## Complete the following
1. Using the Ansible thread excerpt, answer the following:
(a) According to the cited documentation, what does Ansible do when an error occurs on one host?
(b) What condition change lets the playbook go on to run the second play on hosts y,z?
(c) What does the reply say the behavior is, if it is not a bug?
2. List every host name that appears in the Ansible thread excerpt.
3. Return the passage of the Ansible thread excerpt from "To me the initial" to "the same extent.", copied verbatim.

## Document excerpt
--------------------
What happens is assert fails and the whole playbook stops. However it seems to contradict the documentation which says that in case of an error ansible stops executing on the failed host but continues on the other hosts, see Error handling
In case I change the condition to when: inventory_hostname != 'b' and therefore b does not fail then the playbook continues to execute the second play on hosts y,z.
To me the initial failure does not seem reasonable because the hosts y,z have not experience any errors and therefore execution on them should not be prevented by the error on the other hosts.
Is this is a bug or am I missing something?
It's not a bug. It's by design (see Notes 3,4 below). As discussed in the comments to the other answer, the decision whether to terminate the whole playbook when all hosts in a play fail or not seems to be a trade-off. Either a user will have to handle how to proceed to the next play if necessary or how to stop the whole playbook if necessary. You can see in the examples below that both options require handling errors in a block approximately to the same extent.
--------------------
## Dataset extract
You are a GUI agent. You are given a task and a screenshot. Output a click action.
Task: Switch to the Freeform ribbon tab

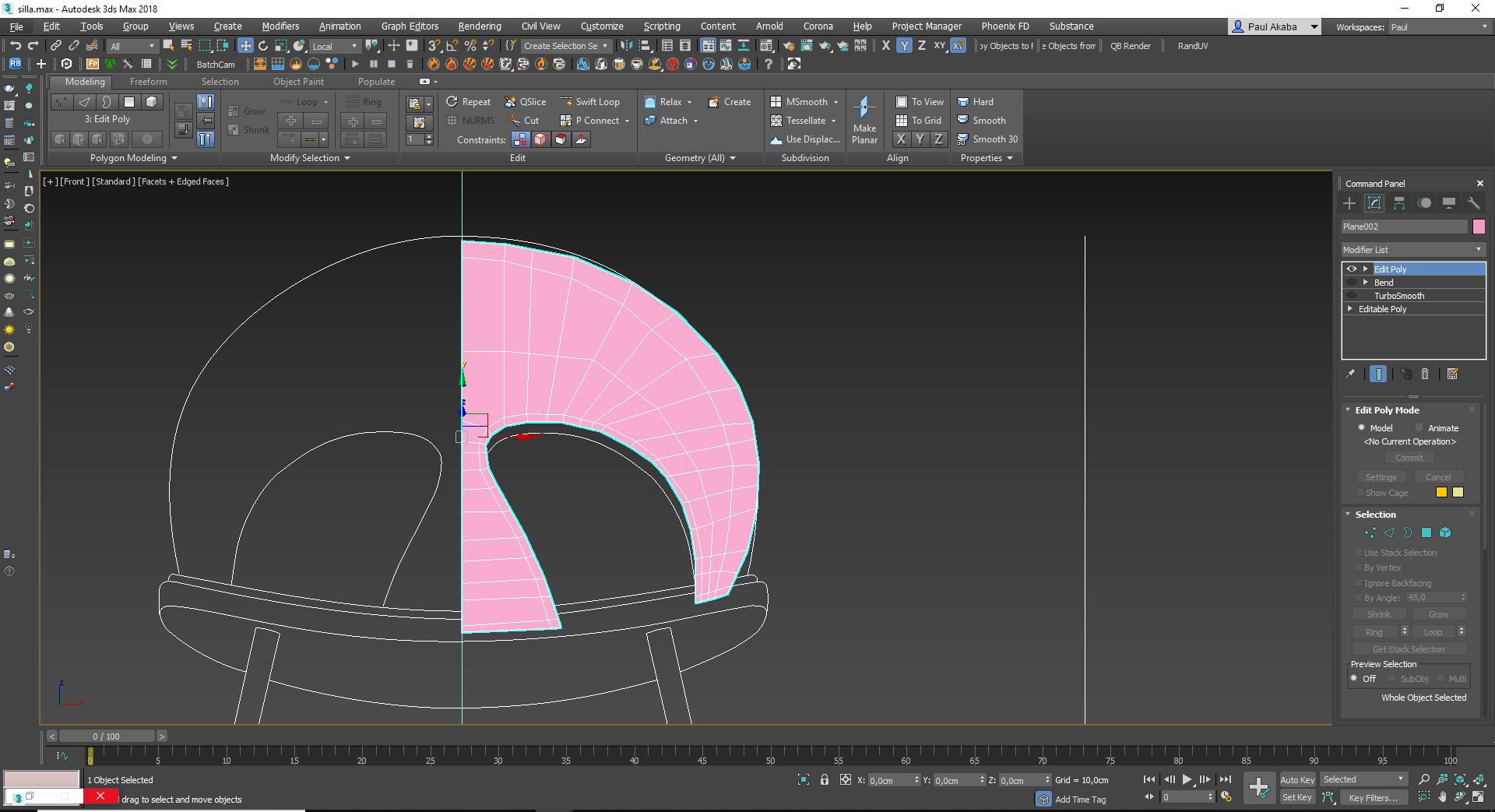click(148, 82)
--------------------
## Task-by-task answers
1.
(a) It stops executing on the failed host but continues on the other hosts.
(b) Changing the condition to when: inventory_hostname != 'b'.
(c) It is by design.

2. b, y, z

3.
To me the initial failure does not seem reasonable because the hosts y,z have not experience any errors and therefore execution on them should not be prevented by the error on the other hosts.
Is this is a bug or am I missing something?
It's not a bug. It's by design (see Notes 3,4 below). As discussed in the comments to the other answer, the decision whether to terminate the whole playbook when all hosts in a play fail or not seems to be a trade-off. Either a user will have to handle how to proceed to the next play if necessary or how to stop the whole playbook if necessary. You can see in the examples below that both options require handling errors in a block approximately to the same extent.